L’intelligence, c’est, selon l’Académie, l’art de faire des choix. Passé le moteur de recherche, qui expose DES résultats, les assistants vocaux s’imposent dans la simplification des interactions hommes-machine : on veut désormais LE résultat. Le bouton « I’m feeling lucky » de Google expose à l’utilisateur UNE réponse et UNE seule, contextualisée, à la fois par rapport à celui qui pose la question, mais également aux paramètres environnementaux : heure de la journée, position géographique, historique de précédentes interactions. L’assistant vocal matérialise cette réponse chanceuse.
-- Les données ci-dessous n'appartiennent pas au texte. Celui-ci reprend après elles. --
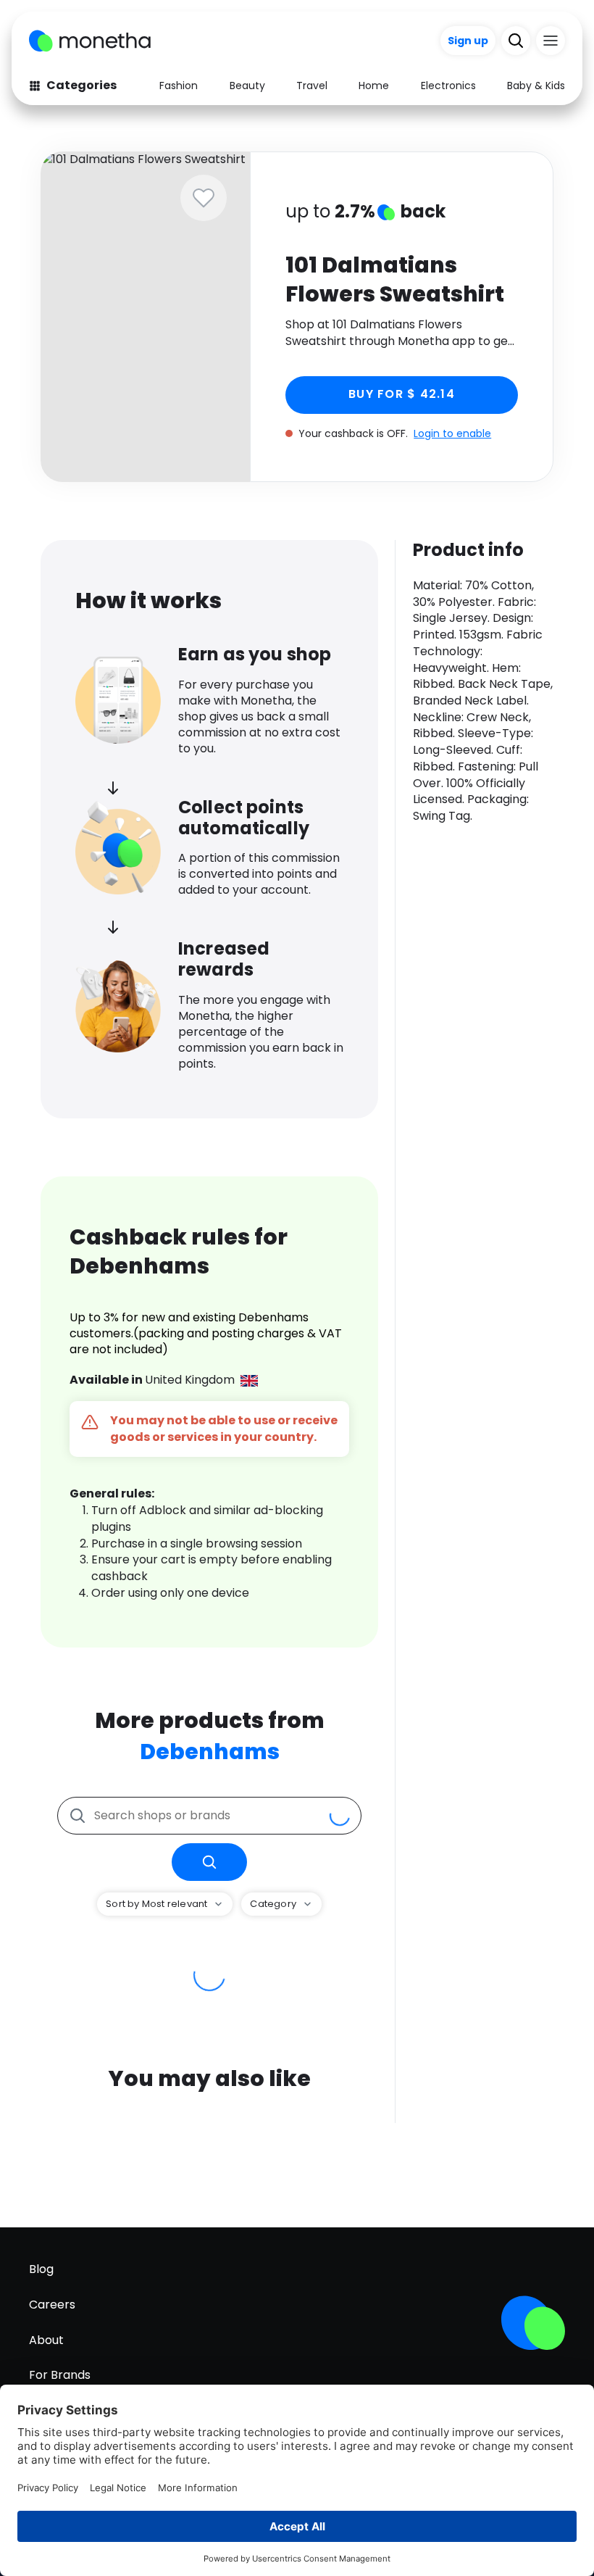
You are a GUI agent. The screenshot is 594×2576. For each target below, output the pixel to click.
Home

Et bien plus, l’assistant vocal s’impose parce que la chance devient exactitude, parce que l’interaction est naturelle, parce qu’il vous connaît. Il est pour les jeunes générations un ami (imaginaire ?), pour les plus vieux un objet de science-fiction matérialisé, et pour l’entre-deux un outil dont les possibilités font peur ou font rêver.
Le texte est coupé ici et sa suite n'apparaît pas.